Co trzeci młody Polak jest na garnuszku rodziców, a 14 proc. z nich to osoby po trzydziestce. W mediach bez przerwy pisze się o ich trudnej sytuacji, że są "straconym pokoleniem" wypalonym na starcie. Rzadko zwraca się jednak uwagę na rodziców, którzy "muszą" pomóc swoim dzieciom, co odbija się na ich życiu. Otóż wcale nie muszą, tylko często po prostu nie umieją im się przeciwstawić.
Oczywiście są sytuacje, kiedy nawet 40-letniemu "dziecku" coś w życiu pójdzie nie tak i będzie potrzebna pomoc rodziców. Nagłe zwolnienie z pracy, choroba czy nawet problemy małżeńskie, kiedy syn czy córka nie mają się gdzie podziać. Od tego właśnie jest rodzina, aby wspierać się w takich sytuacjach. Chyba każdy z nas zna jednak przypadki, gdy dorosły człowiek mieszka z rodzicami, a niekiedy nawet żyje na ich koszt, bo po prostu tak jest mu wygodnie. Jemu, ale niekoniecznie rodzicom.

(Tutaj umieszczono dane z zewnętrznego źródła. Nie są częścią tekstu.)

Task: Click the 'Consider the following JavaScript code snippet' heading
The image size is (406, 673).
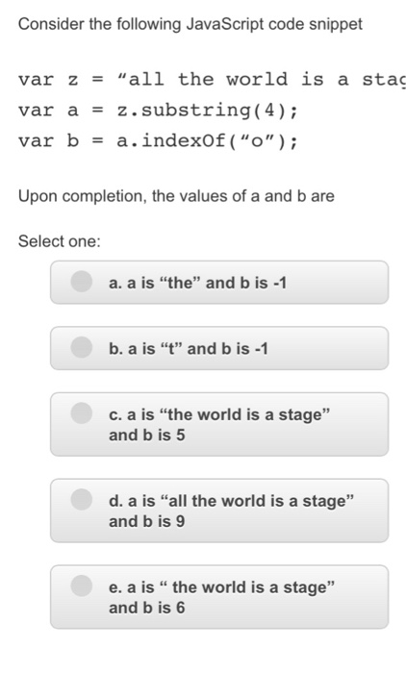Action: tap(190, 24)
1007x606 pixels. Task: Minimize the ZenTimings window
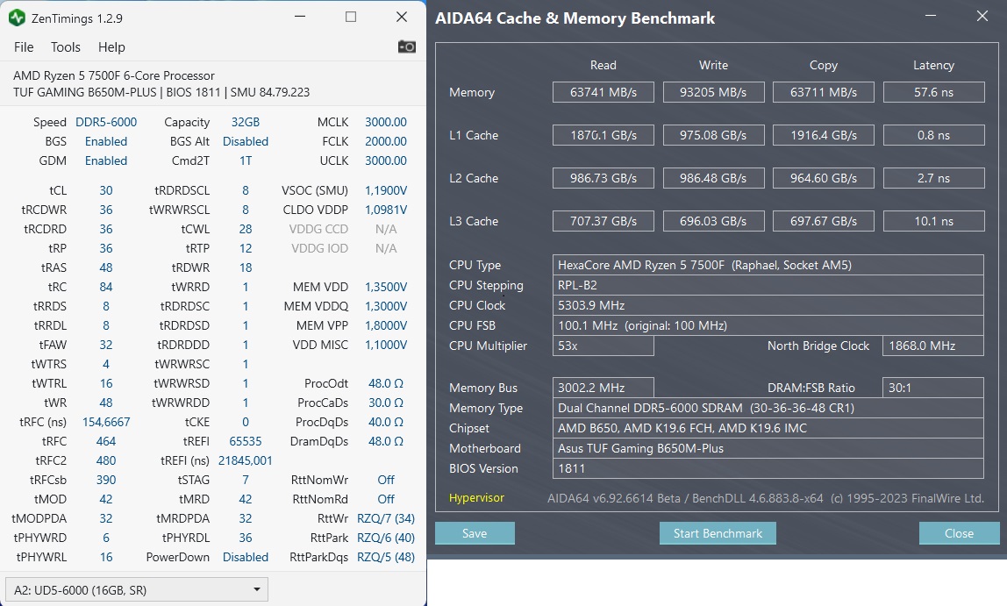tap(301, 17)
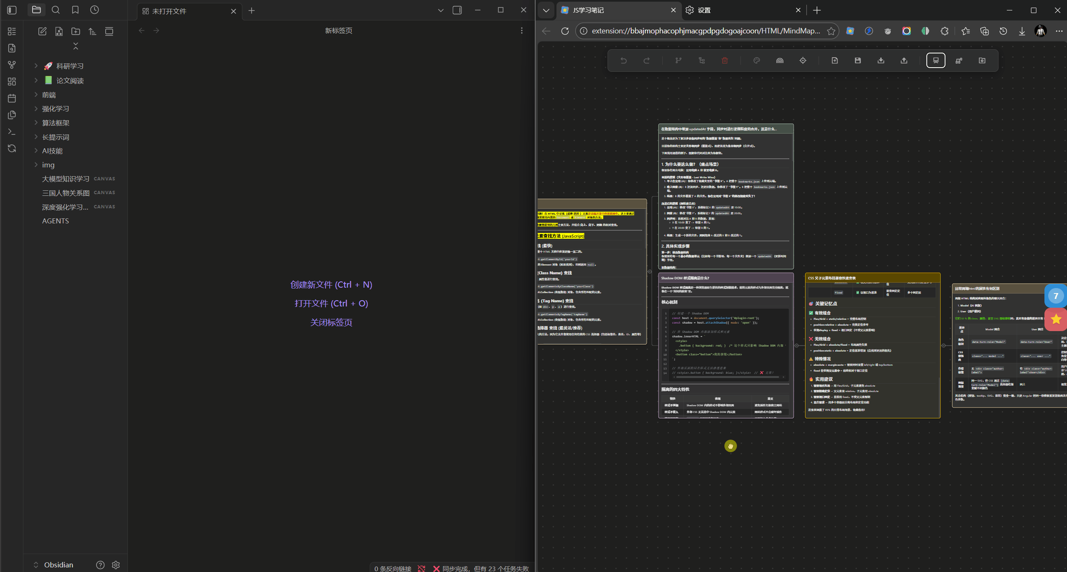This screenshot has width=1067, height=572.
Task: Toggle Obsidian right sidebar panel
Action: click(457, 10)
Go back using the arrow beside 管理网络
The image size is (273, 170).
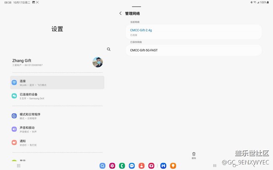(121, 13)
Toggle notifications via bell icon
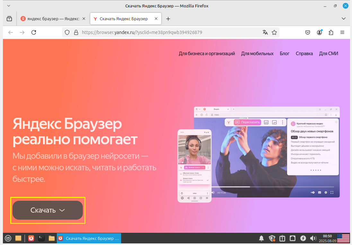The width and height of the screenshot is (352, 245). coord(261,238)
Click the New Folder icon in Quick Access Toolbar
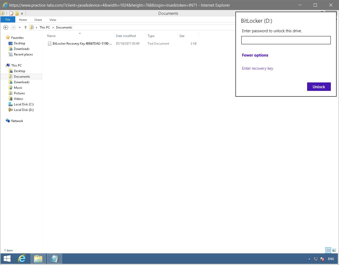 click(x=17, y=13)
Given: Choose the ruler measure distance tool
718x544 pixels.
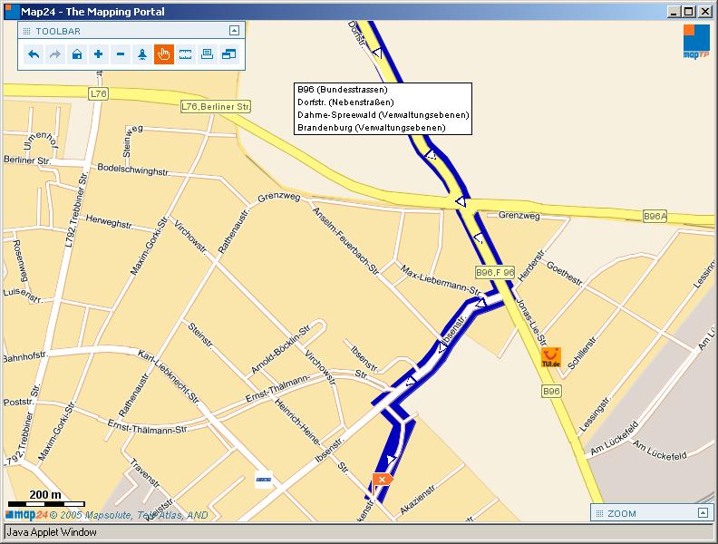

Z pomocy rodziny korzysta 60 proc. osób do 25. roku życia i co czwarta osoba między 25. rokiem życia a trzydziestką – informuje "Rzeczpospolita". Prawie 30 proc. młodych ludzi dostaje pieniądze od rodziców. Na bilety, na czynsz, na rachunki... Część z nich jednak nie podejmuje nawet wysiłku, aby znaleźć sobie własne cztery kąty. Bo skoro rodzice mogą zapewnić nie tylko spanie ale i pełną lodówkę, to po co się wysilać? Ci, którzy na to pozwalają, robią krzywdę nie tylko swojemu "dziecku", które wegetuje zamiast się rozwijać, ale również, a może przede wszystkim, sobie.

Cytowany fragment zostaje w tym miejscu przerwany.